Saved data entries
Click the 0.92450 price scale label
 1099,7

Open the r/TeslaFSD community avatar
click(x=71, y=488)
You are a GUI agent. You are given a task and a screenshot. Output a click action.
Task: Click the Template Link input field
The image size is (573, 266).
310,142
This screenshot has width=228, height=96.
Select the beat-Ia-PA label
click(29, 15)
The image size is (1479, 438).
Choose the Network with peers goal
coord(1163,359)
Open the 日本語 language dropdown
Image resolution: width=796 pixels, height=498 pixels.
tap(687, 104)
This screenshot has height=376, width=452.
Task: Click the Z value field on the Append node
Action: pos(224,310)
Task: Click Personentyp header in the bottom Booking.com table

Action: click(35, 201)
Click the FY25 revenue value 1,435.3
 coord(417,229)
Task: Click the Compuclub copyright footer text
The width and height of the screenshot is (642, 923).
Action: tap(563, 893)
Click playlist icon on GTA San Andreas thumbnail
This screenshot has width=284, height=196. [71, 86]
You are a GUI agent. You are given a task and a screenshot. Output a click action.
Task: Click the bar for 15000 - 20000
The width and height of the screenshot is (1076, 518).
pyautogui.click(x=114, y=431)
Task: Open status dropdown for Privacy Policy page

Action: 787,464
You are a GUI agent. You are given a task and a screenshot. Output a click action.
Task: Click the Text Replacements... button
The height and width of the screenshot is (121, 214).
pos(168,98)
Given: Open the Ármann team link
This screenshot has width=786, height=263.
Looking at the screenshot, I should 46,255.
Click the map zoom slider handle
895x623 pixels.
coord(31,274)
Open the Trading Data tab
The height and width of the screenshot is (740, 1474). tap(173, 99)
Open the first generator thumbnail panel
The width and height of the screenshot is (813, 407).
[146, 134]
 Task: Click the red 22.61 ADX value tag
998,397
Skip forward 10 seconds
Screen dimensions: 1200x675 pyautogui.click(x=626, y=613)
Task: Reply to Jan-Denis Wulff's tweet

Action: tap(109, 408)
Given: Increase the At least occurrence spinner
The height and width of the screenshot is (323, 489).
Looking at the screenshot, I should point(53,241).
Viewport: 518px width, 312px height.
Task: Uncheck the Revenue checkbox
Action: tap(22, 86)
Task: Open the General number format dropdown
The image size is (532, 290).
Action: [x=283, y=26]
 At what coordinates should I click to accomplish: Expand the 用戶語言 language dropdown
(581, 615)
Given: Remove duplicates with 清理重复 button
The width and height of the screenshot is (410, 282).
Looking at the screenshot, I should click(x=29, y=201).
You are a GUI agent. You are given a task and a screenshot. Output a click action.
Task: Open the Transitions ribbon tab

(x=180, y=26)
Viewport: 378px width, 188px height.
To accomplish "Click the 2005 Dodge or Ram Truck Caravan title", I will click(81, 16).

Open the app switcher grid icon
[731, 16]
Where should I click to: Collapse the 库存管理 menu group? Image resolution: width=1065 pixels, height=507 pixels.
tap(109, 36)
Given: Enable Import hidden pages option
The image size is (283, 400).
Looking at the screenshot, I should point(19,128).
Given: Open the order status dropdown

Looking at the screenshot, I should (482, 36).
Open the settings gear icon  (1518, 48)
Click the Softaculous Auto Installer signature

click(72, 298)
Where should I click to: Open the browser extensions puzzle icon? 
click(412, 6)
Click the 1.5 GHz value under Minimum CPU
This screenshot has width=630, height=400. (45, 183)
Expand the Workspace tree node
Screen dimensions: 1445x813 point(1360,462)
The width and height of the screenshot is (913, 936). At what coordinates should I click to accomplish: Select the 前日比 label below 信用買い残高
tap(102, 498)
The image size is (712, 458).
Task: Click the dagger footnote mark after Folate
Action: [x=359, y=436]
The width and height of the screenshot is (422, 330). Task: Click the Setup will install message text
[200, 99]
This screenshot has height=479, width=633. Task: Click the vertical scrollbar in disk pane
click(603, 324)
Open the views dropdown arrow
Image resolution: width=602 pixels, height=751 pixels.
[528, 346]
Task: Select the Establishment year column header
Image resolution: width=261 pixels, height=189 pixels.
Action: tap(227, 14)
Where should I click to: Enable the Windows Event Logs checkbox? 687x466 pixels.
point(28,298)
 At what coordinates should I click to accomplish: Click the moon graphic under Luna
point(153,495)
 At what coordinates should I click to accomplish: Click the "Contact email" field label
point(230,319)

§ PROMPT: Copy exactly the lines that begin with the one containing "Task: Select the" and continue to the end of the records, both included, and nothing more.

§ ANSWER TO THE PROBLEM:
Task: Select the Establishment year column header
Image resolution: width=261 pixels, height=189 pixels.
Action: tap(227, 14)
Where should I click to: Enable the Windows Event Logs checkbox? 687x466 pixels.
point(28,298)
 At what coordinates should I click to accomplish: Click the moon graphic under Luna
point(153,495)
 At what coordinates should I click to accomplish: Click the "Contact email" field label
point(230,319)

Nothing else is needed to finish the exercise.